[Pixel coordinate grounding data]
+ + + + +

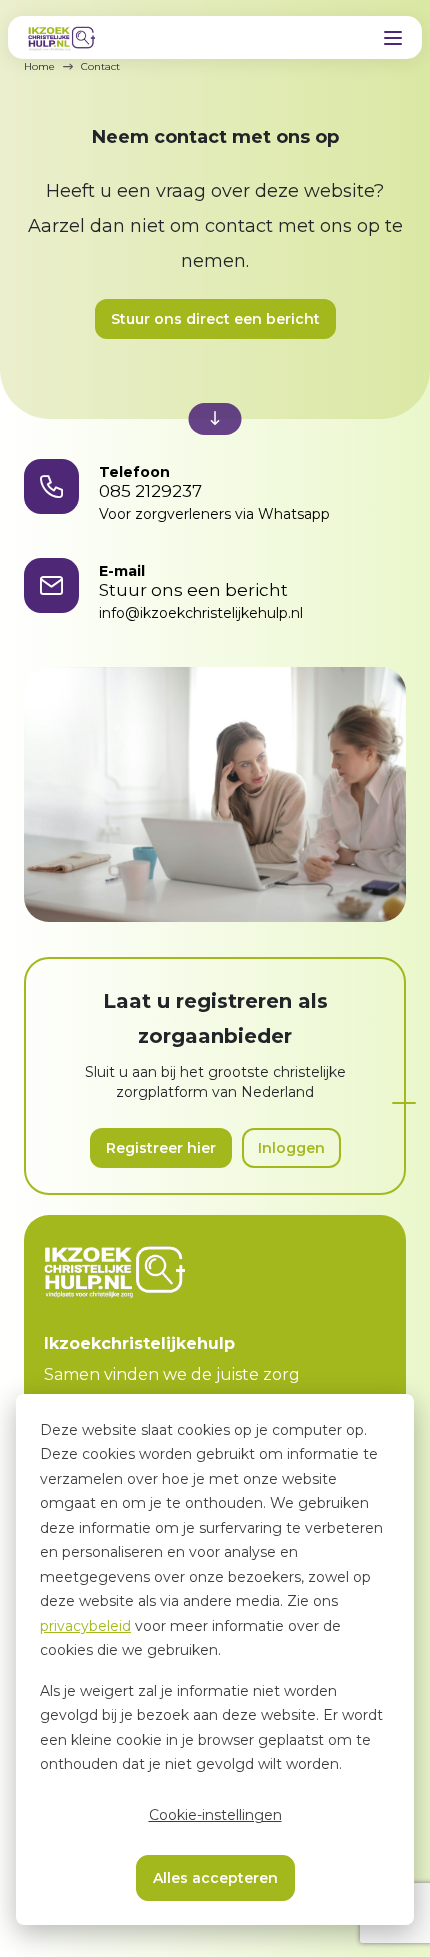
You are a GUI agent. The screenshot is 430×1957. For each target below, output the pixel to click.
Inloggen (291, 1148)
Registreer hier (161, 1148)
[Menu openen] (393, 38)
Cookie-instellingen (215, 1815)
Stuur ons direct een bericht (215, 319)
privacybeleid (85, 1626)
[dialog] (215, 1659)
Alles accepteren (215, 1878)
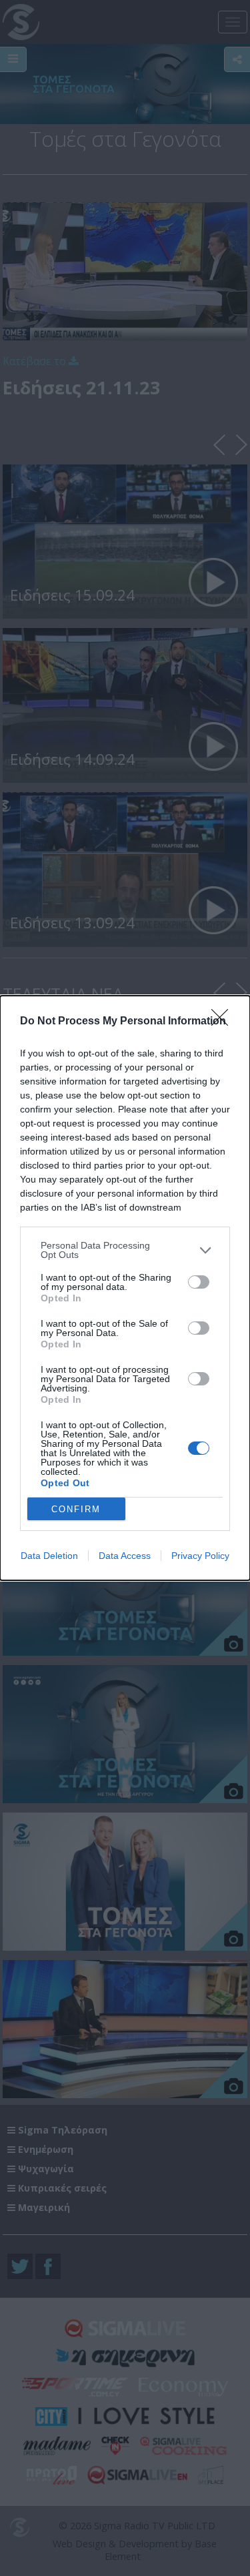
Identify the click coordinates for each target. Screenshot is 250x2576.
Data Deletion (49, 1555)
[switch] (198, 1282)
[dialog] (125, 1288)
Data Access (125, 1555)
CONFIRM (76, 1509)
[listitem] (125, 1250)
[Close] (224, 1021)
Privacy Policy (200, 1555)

+ + + + +

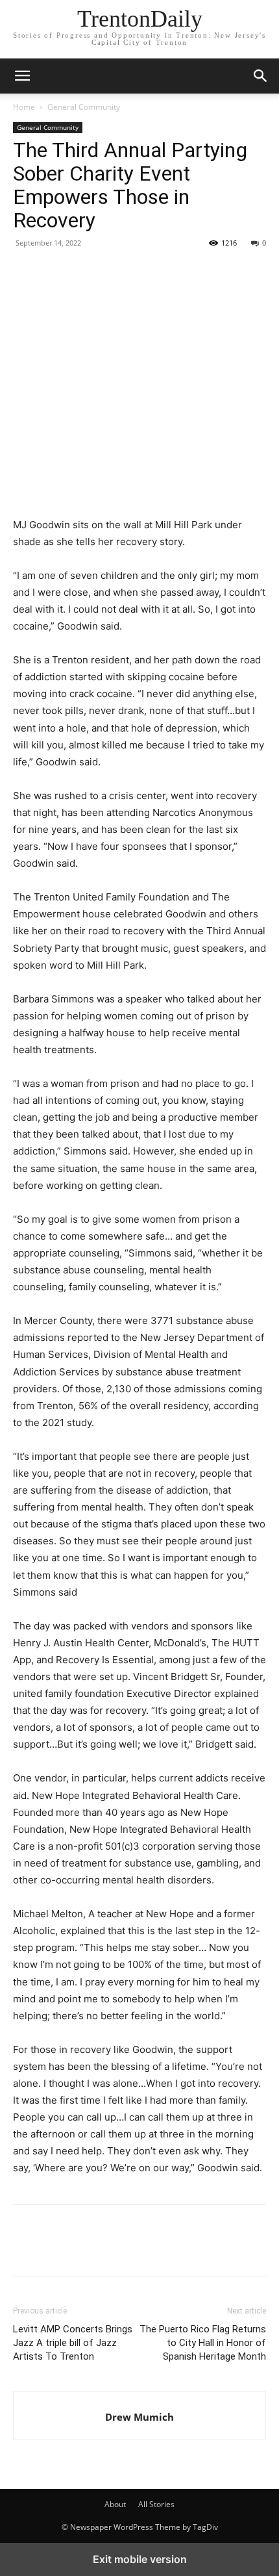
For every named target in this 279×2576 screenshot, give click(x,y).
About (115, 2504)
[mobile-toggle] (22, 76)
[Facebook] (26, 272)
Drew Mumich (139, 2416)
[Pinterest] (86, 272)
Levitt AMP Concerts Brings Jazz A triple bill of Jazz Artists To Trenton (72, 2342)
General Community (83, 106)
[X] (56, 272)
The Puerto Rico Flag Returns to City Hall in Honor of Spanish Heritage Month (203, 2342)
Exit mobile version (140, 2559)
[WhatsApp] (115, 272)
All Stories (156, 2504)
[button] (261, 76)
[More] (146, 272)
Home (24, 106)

+ + + + +

**WHAT YOU WILL DO:** The records are given above. Copy each line in them that holds "click".

**EXERCISE SOLUTION:**
You are a GUI agent. The screenshot is 430×1957. For each target below, output the pixel to click.
Identify the click coordinates for each target. Screenshot is 250x2576.
For every named target in this 279×2576 screenshot, give click(x,y).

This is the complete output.